Monday, January 28, 2008

2008 Election Results

Alright, it's over. The 2008 presidential elections have now been decided, and I've got excellent news: I'm the new Vice President!!! That's right. Ol' Doc Biobrain just got the cushiest gig in America. The clincher was when they asked me if I had planned to continue expanding the office of the Vice President as my predecessor has, and I gave a big "Fuck no!" And that pretty much sealed the deal. Now it looks like I'm on permanent vacation for the next four years.

Oh, and Cheney's the new president, so my biggest worry is that something might happen to his ticker and I'd be stuck having to waste all my time presidenting. But that's why I agreed to sort of be the public face of the Whitehouse, while he takes care of the nation's business from one of three hundred presidential private bunker resorts, each equipped with a mock-up West Wing and steak buffet. It's great. So I get to go to all the free dinners and travel the globe, while Cheney does whatever it was Cheney was planning to do while holed up inside nuclear-proof bunkers, each replete with its own personal harem and stud farm. From what I understand, they're quite glorious. One of them is supposedly an exact replica of Saddam's own underground palace northwest of Tikrit. They say the wallpaper in the den is made of human flesh. I wouldn't know, because I'm not allowed to know where they're located. That's what they call Plausible Deniability.

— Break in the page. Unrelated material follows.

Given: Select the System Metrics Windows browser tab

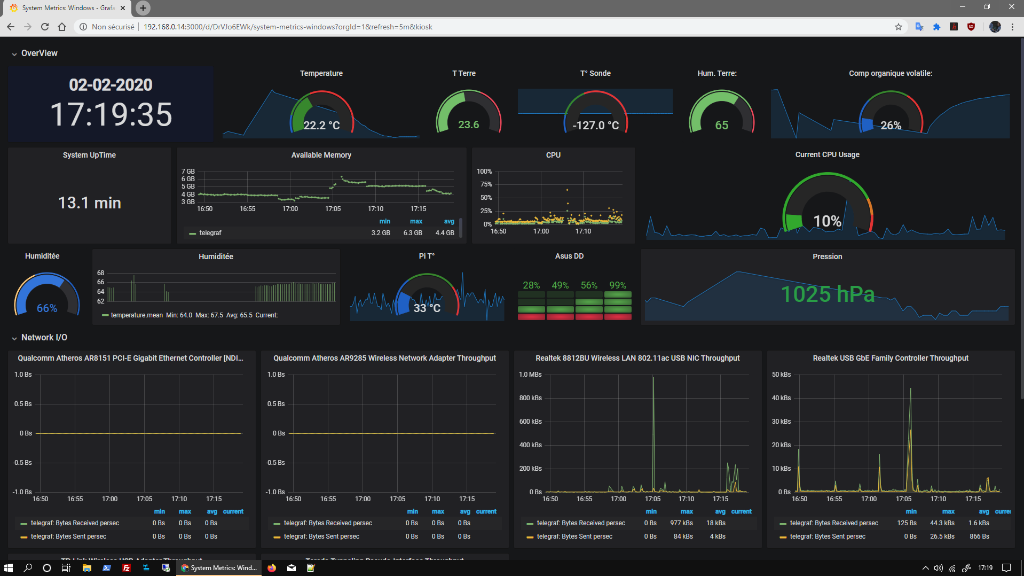Looking at the screenshot, I should tap(65, 8).
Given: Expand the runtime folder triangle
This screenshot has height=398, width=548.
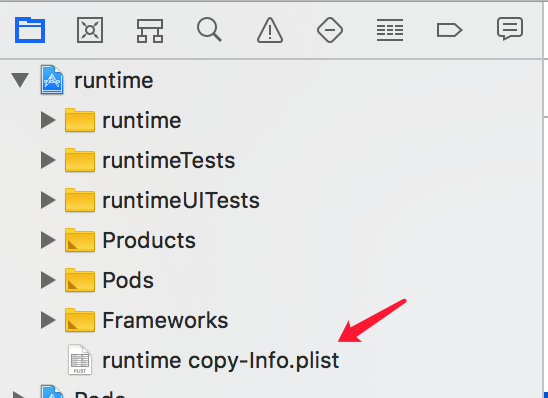Looking at the screenshot, I should (x=48, y=120).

And over the last seven years, Cheney was able to finish completion of his own personal clones, which not only look and act like the real Dick Cheney, but share the same DNA and decision-making powers. So even if you take out the real Cheney, you have to take out all the doubles too; thus eliminating any advantage to assassinating him. You can kill the man, but it'll just make the hive mad. And no, I don't think having eight independent presidential clones walking around making decisions would lead to any kind of constitutional crisis.

Ok, well that's it. I just found all this out and thought I should share it with you, my loyal readers. It was supposed to be a secret, so be sure to act surprised.

Update: Oops, three of the Cheney clones have already forced a power struggle with the real Cheney, and we now believe that the first two Cheneys are dead. Cheney #3 has now declared himself Cheney-in-Chief, but Cheneys 4 and 5 have raised a serious challenge to this in the Cheney Supreme Court. And of course, Cheney #6 is very fearful of Cheney #7, primarily because 7 8 9. I'll let you know more when I hear it.

Late Update: Nevermind. Apparently, the real Cheney had uncovered the coup-de-dick and had arranged to fake his own death in order to lull his attackers into a false sense of security. From there, Cheney was able to have all of the other Cheneys captured by his secret security clones, interrogated by the interrogation clones, and had the guilty ones sent of to Guantanamo for "re-education." Fortunately, Cheneys 4 and 8 remained loyal throughout the interrogations and have now been returned to their decision-making positions in Texas and Sri Lanka, respectively.

Last Update: They're dead. All of the Cheneys have been assassinated by PETA. Now I'm the President of the United States. Shit!